Hat man über ihn gelacht und gespottet? Vielleicht. Heute lacht niemand über Leonardo da Vinci. Ein geborenes Genie, das zu früh auf die Welt kam, sagt man. Aber war es nicht gerade der Geist, der überlebte und seine Wirkung weitertrug bis in die heutige Zeit? Vieles davon konnte erst durch die Erfindung von neuen Materialien wie Eisen und Stahl im 19. Jahrhundert umgesetzt werden.

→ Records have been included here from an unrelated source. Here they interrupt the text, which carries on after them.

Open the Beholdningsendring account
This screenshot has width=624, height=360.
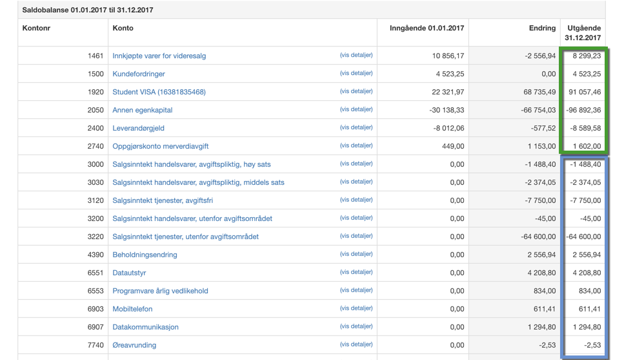point(145,255)
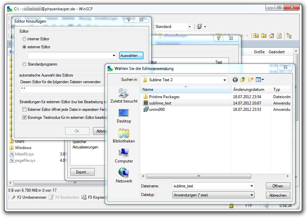Expand the 'Suchen in' folder dropdown
The width and height of the screenshot is (308, 218).
(x=225, y=80)
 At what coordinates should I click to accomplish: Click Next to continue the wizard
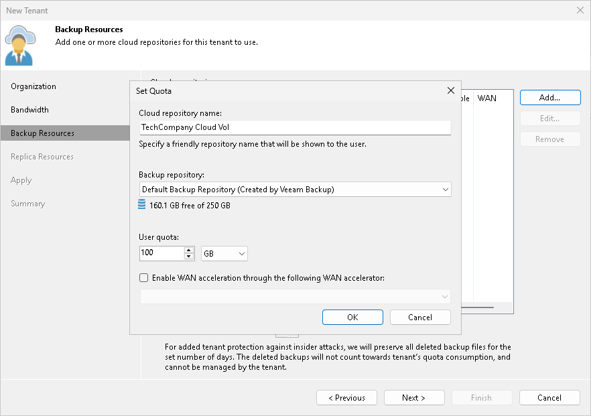(x=414, y=397)
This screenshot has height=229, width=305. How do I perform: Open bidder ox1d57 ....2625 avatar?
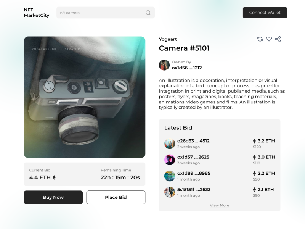(x=170, y=160)
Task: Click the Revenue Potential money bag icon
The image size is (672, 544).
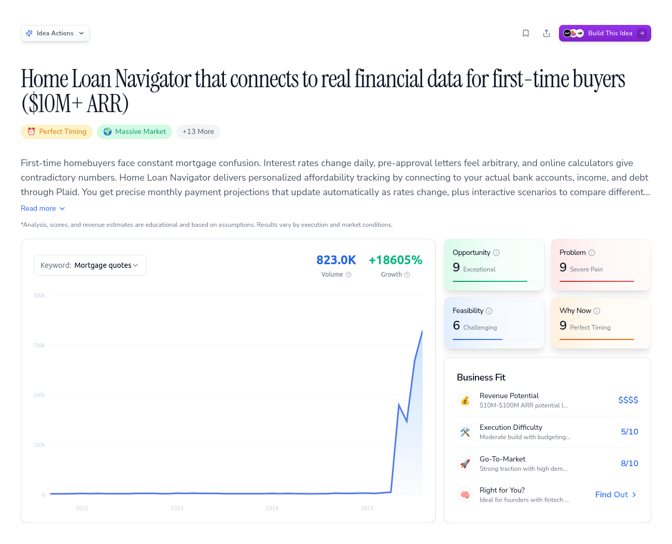Action: (x=465, y=400)
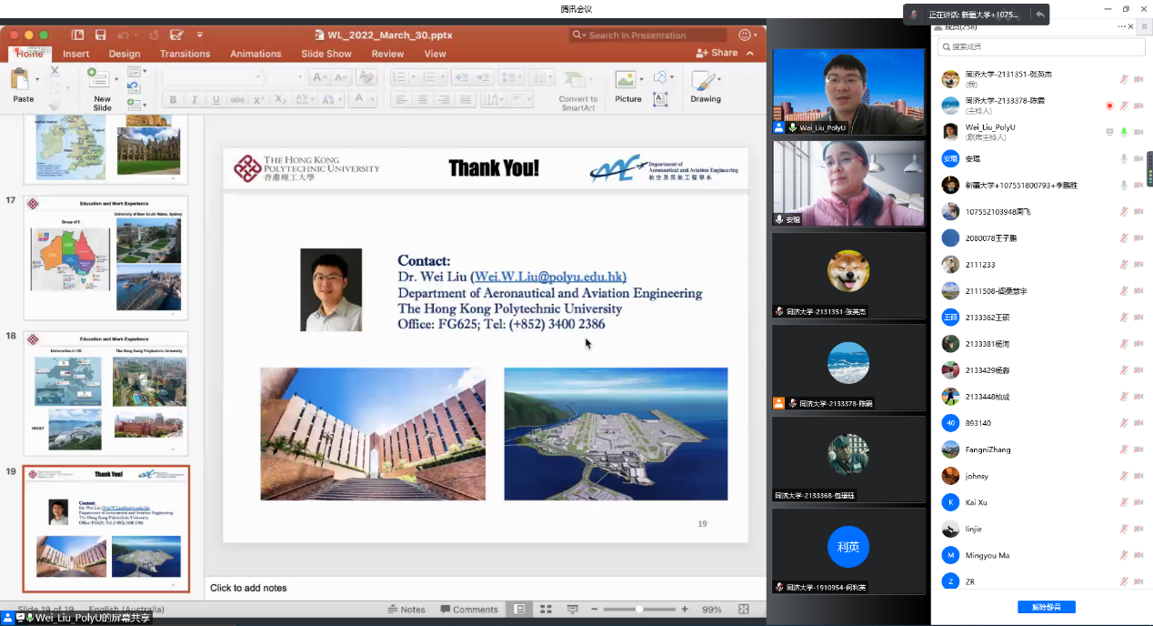Click the Wei.W.Liu@polyu.edu.hk email link
The height and width of the screenshot is (626, 1153).
coord(548,277)
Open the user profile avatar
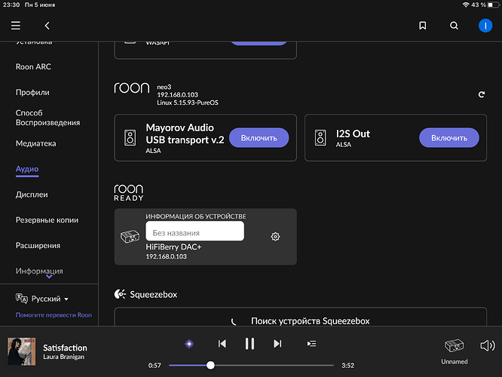 [x=485, y=26]
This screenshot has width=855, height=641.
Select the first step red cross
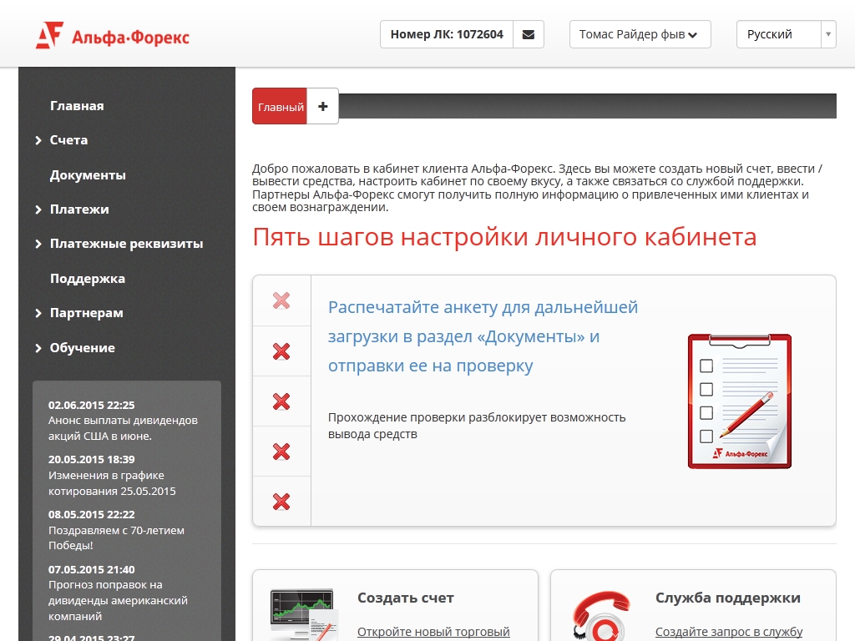281,300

Wer die Ausstellung besucht und wer sich mit dem Leben von Leonardo da Vinci vertraut macht, mag sich wie ein Zwerg vorkommen. Hat heute ein Mensch überhaupt die Möglichkeit, sich so entfalten zu können, um einen Bruchteil der Genialität Leonardo da Vincis zu erreichen? Denn für Kreativität, für eigenständiges Handeln und Denken wird der Mensch heute fast nicht mehr anerkannt. Der Mensch von heute, der sich hochzivilisiert wähnt, ist dem wirtschaftlichen Pragmatismus und dem Wettbewerb auf den Märkten unterworfen. Vielleicht bringt die amerikanische Wirtschaftskrise uns Menschen zum Umdenken. Menschen wie Leonardo da Vinci sind gefragt, die in ihrer kontemplativen Betrachtung die Fähigkeit besitzen, nicht nur das Erscheinungsbild zu erkennen, sondern auch den Geist, der dahinter steht.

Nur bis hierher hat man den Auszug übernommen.